TASK STATEMENT |
Starting at the first line and ending at the last, repeat the material word for word.

EXTRACTED RECORDS |
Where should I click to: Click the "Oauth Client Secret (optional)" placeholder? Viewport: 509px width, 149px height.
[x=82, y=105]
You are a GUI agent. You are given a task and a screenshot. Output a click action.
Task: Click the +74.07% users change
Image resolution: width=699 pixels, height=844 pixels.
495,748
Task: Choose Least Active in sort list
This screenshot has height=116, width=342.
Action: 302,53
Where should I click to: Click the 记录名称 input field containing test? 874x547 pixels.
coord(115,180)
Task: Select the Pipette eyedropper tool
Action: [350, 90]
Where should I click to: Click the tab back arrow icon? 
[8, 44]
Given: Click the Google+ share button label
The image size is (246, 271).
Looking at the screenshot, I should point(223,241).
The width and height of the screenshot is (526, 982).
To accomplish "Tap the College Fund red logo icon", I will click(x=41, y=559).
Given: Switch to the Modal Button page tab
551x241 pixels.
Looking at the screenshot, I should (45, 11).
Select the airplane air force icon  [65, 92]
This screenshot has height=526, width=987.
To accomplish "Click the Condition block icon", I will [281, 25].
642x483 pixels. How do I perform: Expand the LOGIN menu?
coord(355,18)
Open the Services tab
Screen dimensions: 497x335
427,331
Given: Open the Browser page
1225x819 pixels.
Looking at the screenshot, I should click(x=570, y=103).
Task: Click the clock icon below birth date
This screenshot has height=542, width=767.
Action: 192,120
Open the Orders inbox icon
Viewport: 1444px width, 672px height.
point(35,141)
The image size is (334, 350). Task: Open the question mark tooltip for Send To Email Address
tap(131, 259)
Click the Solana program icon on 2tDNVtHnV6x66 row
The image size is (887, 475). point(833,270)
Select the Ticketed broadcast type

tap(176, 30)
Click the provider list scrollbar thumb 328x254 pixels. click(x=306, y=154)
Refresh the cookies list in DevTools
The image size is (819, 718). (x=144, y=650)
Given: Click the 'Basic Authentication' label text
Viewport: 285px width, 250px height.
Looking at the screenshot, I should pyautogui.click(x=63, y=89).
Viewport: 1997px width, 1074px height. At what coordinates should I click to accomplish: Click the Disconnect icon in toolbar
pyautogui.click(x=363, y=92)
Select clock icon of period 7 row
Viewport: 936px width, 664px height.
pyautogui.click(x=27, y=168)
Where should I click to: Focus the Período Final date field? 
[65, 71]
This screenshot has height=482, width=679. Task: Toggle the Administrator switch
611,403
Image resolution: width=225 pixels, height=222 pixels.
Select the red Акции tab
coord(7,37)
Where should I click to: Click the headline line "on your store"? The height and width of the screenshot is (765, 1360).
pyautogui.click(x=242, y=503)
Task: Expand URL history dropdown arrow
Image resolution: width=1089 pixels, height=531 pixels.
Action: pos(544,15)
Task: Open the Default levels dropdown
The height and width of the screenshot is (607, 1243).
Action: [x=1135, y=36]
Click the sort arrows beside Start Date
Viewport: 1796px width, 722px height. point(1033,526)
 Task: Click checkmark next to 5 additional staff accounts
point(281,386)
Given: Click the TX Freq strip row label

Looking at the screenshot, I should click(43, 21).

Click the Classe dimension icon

OUTPUT OF THE TASK |
Where should I click to: Click the "Oauth Client Secret (optional)" placeholder? Viewport: 509px width, 149px height.
[x=82, y=105]
You are a GUI agent. You are given a task and a screenshot. Output a click action.
Task: Click the +74.07% users change
Image resolution: width=699 pixels, height=844 pixels.
495,748
Task: Choose Least Active in sort list
This screenshot has height=116, width=342.
Action: 302,53
Where should I click to: Click the 记录名称 input field containing test? 874x547 pixels.
coord(115,180)
Task: Select the Pipette eyedropper tool
Action: [350, 90]
Where should I click to: Click the tab back arrow icon? 
[8, 44]
Given: Click the Google+ share button label
The image size is (246, 271).
Looking at the screenshot, I should point(223,241).
The width and height of the screenshot is (526, 982).
To accomplish "Tap the College Fund red logo icon", I will click(x=41, y=559).
Given: Switch to the Modal Button page tab
551x241 pixels.
Looking at the screenshot, I should (45, 11).
Select the airplane air force icon  [65, 92]
This screenshot has height=526, width=987.
To accomplish "Click the Condition block icon", I will [281, 25].
642x483 pixels. How do I perform: Expand the LOGIN menu?
coord(355,18)
Open the Services tab
Screen dimensions: 497x335
427,331
Given: Open the Browser page
1225x819 pixels.
Looking at the screenshot, I should click(x=570, y=103).
Task: Click the clock icon below birth date
This screenshot has height=542, width=767.
Action: 192,120
Open the Orders inbox icon
Viewport: 1444px width, 672px height.
point(35,141)
The image size is (334, 350). Task: Open the question mark tooltip for Send To Email Address
tap(131, 259)
Click the Solana program icon on 2tDNVtHnV6x66 row
The image size is (887, 475). point(833,270)
Select the Ticketed broadcast type

tap(176, 30)
Click the provider list scrollbar thumb 328x254 pixels. click(x=306, y=154)
Refresh the cookies list in DevTools
The image size is (819, 718). (x=144, y=650)
Given: Click the 'Basic Authentication' label text
Viewport: 285px width, 250px height.
Looking at the screenshot, I should pyautogui.click(x=63, y=89).
Viewport: 1997px width, 1074px height. At what coordinates should I click to accomplish: Click the Disconnect icon in toolbar
pyautogui.click(x=363, y=92)
Select clock icon of period 7 row
Viewport: 936px width, 664px height.
pyautogui.click(x=27, y=168)
Where should I click to: Focus the Período Final date field? 
[65, 71]
This screenshot has height=482, width=679. Task: Toggle the Administrator switch
611,403
Image resolution: width=225 pixels, height=222 pixels.
Select the red Акции tab
coord(7,37)
Where should I click to: Click the headline line "on your store"? The height and width of the screenshot is (765, 1360).
pyautogui.click(x=242, y=503)
Task: Expand URL history dropdown arrow
Image resolution: width=1089 pixels, height=531 pixels.
Action: pos(544,15)
Task: Open the Default levels dropdown
The height and width of the screenshot is (607, 1243).
Action: [x=1135, y=36]
Click the sort arrows beside Start Date
Viewport: 1796px width, 722px height. point(1033,526)
 Task: Click checkmark next to 5 additional staff accounts
point(281,386)
Given: Click the TX Freq strip row label

Looking at the screenshot, I should click(43, 21).

Click the Classe dimension icon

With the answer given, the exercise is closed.